**Exercise material**
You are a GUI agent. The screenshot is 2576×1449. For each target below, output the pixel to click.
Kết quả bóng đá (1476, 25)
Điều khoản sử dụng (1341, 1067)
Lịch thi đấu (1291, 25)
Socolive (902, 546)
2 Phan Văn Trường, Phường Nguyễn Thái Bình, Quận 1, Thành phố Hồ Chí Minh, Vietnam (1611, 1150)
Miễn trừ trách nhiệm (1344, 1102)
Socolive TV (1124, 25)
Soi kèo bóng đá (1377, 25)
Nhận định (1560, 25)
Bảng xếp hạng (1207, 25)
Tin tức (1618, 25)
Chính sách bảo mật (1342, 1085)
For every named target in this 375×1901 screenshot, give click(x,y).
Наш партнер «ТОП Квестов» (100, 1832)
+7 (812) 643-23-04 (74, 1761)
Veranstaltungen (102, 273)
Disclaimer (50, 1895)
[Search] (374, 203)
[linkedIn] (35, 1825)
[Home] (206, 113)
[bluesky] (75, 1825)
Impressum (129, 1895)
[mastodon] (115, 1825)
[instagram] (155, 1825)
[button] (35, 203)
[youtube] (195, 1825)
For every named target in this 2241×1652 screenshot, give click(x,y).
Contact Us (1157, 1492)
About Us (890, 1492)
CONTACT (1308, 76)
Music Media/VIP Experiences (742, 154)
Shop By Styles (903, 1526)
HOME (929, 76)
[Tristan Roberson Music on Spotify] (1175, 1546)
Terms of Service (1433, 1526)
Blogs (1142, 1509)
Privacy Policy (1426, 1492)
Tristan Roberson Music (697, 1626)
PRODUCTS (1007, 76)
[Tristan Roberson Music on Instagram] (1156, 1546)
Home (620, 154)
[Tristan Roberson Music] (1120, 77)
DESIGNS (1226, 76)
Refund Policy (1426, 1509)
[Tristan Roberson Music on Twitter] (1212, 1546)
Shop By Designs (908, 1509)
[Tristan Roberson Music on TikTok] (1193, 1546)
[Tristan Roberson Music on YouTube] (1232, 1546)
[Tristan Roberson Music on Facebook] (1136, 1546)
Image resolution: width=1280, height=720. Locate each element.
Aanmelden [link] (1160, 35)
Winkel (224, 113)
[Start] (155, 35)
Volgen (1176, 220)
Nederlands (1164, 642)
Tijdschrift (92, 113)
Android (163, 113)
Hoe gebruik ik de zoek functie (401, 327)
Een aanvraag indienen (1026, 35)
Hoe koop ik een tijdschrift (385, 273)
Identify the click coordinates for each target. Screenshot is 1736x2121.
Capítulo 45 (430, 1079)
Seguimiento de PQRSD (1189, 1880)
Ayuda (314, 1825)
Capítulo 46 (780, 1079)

**Assignment**
Would you output, unchanged, each line from the start of the records to the line that holds "Chính sách bảo mật (1342, 1085)", both included and nothing else?

**Output below**
You are a GUI agent. The screenshot is 2576×1449. For each target below, output the pixel to click.
Kết quả bóng đá (1476, 25)
Điều khoản sử dụng (1341, 1067)
Lịch thi đấu (1291, 25)
Socolive (902, 546)
2 Phan Văn Trường, Phường Nguyễn Thái Bình, Quận 1, Thành phố Hồ Chí Minh, Vietnam (1611, 1150)
Miễn trừ trách nhiệm (1344, 1102)
Socolive TV (1124, 25)
Soi kèo bóng đá (1377, 25)
Nhận định (1560, 25)
Bảng xếp hạng (1207, 25)
Tin tức (1618, 25)
Chính sách bảo mật (1342, 1085)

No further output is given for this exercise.